◆ Work instructions ◆
Lines of the material that include the string "computer" should be returned.
== Segment start ==
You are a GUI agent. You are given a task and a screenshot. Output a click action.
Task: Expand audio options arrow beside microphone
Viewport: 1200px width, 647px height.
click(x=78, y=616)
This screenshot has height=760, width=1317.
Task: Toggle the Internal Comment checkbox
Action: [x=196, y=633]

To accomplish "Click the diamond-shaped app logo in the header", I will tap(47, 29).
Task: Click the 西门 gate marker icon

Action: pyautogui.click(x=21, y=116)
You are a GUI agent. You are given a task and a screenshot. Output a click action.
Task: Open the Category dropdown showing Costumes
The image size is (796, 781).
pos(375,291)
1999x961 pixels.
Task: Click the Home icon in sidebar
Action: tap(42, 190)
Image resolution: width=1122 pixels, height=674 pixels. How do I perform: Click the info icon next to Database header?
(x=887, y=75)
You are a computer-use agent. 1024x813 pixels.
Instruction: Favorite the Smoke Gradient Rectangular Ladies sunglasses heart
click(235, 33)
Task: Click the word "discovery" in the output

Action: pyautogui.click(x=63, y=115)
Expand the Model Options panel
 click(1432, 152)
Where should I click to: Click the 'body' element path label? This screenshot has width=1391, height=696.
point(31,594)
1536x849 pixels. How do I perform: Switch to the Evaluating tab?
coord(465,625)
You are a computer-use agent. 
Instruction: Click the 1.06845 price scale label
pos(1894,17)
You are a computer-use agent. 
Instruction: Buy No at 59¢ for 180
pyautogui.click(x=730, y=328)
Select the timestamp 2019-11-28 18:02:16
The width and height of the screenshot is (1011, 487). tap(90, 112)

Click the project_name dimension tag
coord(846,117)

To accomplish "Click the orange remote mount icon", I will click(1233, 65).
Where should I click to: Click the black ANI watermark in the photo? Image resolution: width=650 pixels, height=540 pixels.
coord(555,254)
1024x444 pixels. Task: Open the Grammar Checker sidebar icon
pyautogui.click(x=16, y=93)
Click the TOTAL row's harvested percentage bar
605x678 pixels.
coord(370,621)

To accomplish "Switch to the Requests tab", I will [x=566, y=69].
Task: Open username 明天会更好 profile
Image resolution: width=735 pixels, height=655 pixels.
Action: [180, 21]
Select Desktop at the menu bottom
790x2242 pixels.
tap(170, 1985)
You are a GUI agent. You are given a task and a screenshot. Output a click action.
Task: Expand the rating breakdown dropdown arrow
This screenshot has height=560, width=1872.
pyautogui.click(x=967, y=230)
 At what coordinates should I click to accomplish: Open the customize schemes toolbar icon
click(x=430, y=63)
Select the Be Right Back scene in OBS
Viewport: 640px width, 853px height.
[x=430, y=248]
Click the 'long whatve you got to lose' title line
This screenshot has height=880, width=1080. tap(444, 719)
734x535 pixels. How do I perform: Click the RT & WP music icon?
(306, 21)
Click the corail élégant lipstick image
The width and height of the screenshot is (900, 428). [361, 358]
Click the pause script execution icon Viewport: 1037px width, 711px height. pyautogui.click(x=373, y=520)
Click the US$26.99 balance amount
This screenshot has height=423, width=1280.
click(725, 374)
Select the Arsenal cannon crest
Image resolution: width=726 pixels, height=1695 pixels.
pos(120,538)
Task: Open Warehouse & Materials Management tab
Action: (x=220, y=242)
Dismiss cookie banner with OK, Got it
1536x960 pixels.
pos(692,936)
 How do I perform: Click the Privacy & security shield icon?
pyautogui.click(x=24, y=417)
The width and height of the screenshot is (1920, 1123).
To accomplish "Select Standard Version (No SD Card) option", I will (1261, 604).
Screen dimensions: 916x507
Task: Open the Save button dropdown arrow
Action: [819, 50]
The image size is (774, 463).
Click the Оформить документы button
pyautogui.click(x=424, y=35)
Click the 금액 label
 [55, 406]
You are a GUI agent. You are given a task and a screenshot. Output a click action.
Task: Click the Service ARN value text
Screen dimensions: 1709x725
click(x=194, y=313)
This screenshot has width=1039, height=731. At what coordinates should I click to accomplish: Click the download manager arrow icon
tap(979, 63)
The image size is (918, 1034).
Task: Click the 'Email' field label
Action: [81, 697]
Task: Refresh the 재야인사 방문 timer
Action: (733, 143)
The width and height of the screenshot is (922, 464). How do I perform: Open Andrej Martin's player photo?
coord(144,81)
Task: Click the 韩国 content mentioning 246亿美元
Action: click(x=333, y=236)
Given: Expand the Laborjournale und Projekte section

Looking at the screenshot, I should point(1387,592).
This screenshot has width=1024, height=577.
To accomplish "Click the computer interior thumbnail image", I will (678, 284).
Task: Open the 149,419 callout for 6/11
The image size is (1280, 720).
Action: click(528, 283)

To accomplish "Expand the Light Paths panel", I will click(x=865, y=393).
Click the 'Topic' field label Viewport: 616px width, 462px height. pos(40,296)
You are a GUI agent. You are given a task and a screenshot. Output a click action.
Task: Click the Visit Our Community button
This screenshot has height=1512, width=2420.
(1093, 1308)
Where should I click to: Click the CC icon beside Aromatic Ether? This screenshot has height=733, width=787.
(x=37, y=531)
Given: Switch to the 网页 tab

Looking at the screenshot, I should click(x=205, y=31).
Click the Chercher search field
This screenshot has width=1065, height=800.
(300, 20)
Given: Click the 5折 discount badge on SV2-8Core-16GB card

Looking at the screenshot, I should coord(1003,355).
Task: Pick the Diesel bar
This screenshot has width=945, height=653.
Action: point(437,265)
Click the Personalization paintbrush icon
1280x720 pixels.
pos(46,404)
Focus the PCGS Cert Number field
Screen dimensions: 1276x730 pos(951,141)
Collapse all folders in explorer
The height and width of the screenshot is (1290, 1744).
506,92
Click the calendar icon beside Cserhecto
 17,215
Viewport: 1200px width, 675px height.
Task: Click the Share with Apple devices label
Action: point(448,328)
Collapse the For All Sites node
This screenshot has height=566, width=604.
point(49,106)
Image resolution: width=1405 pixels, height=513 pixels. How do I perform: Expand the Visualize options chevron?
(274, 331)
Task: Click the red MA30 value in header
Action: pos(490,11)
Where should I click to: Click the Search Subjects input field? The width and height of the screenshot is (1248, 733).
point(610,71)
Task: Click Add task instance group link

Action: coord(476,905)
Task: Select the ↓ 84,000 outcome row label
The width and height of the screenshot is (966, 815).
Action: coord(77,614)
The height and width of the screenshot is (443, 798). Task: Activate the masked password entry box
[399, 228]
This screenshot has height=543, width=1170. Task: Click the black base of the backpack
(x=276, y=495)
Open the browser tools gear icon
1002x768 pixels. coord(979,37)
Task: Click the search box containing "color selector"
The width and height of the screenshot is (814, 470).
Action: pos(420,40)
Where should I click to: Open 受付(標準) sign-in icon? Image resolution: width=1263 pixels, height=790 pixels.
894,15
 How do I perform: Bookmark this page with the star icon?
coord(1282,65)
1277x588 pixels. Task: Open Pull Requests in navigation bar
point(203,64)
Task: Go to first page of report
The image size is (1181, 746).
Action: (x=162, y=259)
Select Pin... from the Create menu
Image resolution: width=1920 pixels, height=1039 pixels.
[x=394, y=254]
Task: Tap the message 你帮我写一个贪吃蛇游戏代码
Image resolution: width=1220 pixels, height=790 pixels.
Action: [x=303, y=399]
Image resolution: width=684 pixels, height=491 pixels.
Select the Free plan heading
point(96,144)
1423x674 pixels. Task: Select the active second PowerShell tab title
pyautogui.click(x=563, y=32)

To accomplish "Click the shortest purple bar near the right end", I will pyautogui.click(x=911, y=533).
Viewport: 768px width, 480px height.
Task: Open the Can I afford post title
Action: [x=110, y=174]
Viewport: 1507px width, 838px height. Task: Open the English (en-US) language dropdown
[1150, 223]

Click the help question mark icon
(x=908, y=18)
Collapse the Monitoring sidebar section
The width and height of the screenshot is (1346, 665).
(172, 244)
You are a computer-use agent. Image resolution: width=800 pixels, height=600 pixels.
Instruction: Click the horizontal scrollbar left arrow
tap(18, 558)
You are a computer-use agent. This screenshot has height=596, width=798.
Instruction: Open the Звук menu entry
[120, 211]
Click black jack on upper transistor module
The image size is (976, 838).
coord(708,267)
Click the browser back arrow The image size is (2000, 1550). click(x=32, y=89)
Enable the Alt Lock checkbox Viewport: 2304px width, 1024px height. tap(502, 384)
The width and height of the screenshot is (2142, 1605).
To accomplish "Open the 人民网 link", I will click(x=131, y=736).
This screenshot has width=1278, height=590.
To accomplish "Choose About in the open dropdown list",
== Segment end ==
◆ Answer to this problem ◆
You are a computer-use agent. 1024x813 pixels.
You are a computer-use agent. 
You are a computer-use agent. 
To accomplish "Click the computer interior thumbnail image", I will (678, 284).
You are a computer-use agent. Image resolution: width=800 pixels, height=600 pixels.
You are a computer-use agent. This screenshot has height=596, width=798.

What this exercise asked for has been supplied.